» The exercise: Return the lines of the listing below between the line containing "Given: Click the export" and the line containing "point(188,31)", inclusive, reproducing each one unchanged.
--- --- ---
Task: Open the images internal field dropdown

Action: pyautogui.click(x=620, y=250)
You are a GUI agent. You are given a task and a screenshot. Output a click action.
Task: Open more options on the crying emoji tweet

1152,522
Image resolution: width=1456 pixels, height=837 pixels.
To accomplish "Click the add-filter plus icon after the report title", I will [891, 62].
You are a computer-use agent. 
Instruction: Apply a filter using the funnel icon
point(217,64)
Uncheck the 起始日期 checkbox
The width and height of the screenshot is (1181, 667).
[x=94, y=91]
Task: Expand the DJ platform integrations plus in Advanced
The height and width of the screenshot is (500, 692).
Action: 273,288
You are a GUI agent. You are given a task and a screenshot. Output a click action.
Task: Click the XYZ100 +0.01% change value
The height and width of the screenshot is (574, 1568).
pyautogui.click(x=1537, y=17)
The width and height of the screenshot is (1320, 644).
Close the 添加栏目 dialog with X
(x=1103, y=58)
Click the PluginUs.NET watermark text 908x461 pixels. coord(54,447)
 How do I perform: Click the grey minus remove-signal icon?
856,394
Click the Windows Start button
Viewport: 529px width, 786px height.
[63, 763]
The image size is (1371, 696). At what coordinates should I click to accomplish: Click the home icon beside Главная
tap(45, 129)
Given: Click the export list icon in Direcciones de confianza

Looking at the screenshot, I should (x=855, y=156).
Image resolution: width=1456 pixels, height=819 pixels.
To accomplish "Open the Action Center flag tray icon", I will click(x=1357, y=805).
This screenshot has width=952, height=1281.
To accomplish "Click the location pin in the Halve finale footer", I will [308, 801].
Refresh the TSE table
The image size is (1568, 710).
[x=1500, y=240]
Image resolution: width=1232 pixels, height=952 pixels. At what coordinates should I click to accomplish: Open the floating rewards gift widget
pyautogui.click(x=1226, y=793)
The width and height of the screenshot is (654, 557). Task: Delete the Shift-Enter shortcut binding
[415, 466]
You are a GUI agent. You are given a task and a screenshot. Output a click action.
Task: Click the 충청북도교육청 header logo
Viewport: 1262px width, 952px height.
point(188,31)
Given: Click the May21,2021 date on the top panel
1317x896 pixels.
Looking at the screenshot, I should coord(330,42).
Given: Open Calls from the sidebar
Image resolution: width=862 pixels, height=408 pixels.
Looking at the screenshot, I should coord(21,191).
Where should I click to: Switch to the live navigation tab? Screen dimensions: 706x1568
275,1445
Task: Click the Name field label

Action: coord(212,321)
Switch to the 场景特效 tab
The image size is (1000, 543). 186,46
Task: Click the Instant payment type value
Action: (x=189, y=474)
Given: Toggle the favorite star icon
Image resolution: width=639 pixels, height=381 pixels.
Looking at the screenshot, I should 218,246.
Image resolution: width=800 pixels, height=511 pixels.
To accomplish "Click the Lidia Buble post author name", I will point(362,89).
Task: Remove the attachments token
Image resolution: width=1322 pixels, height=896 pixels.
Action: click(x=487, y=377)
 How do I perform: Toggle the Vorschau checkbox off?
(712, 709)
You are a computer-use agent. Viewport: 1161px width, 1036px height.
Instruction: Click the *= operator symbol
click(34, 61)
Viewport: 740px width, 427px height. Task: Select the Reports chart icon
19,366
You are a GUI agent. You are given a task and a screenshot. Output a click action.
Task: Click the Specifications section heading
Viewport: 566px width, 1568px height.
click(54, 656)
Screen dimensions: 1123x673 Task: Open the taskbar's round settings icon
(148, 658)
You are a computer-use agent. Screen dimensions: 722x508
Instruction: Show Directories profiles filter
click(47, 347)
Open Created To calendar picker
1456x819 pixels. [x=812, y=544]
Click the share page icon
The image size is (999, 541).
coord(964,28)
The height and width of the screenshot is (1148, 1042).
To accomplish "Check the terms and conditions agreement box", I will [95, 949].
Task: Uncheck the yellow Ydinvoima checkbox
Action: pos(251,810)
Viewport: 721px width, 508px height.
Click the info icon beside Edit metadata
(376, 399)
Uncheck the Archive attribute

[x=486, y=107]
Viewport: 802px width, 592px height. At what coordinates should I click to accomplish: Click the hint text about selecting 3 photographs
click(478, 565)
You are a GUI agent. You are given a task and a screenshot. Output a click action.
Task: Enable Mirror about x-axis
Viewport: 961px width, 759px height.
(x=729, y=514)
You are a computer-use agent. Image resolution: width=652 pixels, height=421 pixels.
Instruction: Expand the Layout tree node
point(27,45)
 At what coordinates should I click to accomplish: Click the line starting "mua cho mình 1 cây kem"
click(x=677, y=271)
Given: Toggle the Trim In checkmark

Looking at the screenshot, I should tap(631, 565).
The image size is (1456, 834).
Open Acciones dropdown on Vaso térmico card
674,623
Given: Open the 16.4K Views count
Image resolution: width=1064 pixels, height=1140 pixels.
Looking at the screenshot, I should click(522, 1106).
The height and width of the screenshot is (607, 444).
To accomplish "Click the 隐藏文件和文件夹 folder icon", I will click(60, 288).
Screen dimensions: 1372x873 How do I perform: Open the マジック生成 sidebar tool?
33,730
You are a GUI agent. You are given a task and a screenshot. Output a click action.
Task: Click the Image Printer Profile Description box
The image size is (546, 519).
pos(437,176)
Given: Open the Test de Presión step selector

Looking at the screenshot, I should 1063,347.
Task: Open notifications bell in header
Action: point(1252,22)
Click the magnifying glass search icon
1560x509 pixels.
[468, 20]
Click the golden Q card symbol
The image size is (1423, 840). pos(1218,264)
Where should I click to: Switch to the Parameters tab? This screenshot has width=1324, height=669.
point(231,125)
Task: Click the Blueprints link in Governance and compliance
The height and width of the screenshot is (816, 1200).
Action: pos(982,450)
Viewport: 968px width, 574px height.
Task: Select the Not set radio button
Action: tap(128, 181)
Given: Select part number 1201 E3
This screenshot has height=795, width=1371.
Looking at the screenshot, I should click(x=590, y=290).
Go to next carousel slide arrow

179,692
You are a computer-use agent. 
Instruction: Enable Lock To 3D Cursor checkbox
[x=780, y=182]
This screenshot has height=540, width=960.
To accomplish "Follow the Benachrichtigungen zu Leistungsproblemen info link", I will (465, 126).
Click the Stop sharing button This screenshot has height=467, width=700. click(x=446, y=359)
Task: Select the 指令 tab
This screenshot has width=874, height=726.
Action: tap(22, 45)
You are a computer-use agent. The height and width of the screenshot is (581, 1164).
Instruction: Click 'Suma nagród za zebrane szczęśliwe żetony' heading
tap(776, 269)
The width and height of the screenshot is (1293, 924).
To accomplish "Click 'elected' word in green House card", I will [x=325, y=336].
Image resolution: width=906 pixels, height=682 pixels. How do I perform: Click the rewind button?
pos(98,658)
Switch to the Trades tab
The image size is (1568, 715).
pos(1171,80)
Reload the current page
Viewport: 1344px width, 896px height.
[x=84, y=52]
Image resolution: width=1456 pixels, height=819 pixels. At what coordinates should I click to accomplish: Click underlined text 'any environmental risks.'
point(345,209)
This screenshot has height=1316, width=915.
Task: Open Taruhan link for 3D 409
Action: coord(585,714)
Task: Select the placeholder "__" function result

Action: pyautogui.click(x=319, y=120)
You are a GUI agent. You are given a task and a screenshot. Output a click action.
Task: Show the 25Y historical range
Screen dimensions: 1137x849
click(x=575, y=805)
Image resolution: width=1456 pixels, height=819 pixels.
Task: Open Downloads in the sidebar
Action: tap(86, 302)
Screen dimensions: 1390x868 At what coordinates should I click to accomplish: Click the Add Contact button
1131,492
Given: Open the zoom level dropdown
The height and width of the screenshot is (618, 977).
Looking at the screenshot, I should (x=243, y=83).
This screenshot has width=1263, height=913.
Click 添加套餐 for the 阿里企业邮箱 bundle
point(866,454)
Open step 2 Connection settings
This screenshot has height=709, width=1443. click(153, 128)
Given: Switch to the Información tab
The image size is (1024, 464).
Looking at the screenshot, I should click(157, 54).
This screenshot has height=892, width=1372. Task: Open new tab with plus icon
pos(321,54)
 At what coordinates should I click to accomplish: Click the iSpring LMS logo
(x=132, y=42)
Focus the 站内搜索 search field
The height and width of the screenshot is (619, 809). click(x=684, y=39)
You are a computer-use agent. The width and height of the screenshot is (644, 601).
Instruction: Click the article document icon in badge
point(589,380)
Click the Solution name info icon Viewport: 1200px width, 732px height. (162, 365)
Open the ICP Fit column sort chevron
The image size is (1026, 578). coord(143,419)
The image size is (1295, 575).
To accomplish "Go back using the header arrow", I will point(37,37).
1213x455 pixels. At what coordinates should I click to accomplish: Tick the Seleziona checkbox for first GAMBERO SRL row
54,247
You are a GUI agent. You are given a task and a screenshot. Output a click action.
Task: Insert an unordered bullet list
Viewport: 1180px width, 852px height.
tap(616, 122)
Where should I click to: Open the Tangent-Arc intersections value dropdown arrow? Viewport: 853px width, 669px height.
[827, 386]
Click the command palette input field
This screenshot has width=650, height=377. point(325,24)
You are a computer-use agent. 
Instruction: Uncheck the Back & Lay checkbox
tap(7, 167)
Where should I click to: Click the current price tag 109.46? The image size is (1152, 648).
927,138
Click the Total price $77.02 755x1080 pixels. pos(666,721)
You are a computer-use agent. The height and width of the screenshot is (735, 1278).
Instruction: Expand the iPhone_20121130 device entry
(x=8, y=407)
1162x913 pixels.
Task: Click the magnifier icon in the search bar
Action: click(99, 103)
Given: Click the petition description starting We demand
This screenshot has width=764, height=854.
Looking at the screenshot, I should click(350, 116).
--- --- ---
» Output for this task:
Given: Click the export list icon in Direcciones de confianza

Looking at the screenshot, I should (x=855, y=156).
Image resolution: width=1456 pixels, height=819 pixels.
To accomplish "Open the Action Center flag tray icon", I will click(x=1357, y=805).
This screenshot has width=952, height=1281.
To accomplish "Click the location pin in the Halve finale footer", I will [308, 801].
Refresh the TSE table
The image size is (1568, 710).
[x=1500, y=240]
Image resolution: width=1232 pixels, height=952 pixels. At what coordinates should I click to accomplish: Open the floating rewards gift widget
pyautogui.click(x=1226, y=793)
The width and height of the screenshot is (654, 557). Task: Delete the Shift-Enter shortcut binding
[415, 466]
You are a GUI agent. You are given a task and a screenshot. Output a click action.
Task: Click the 충청북도교육청 header logo
Viewport: 1262px width, 952px height.
point(188,31)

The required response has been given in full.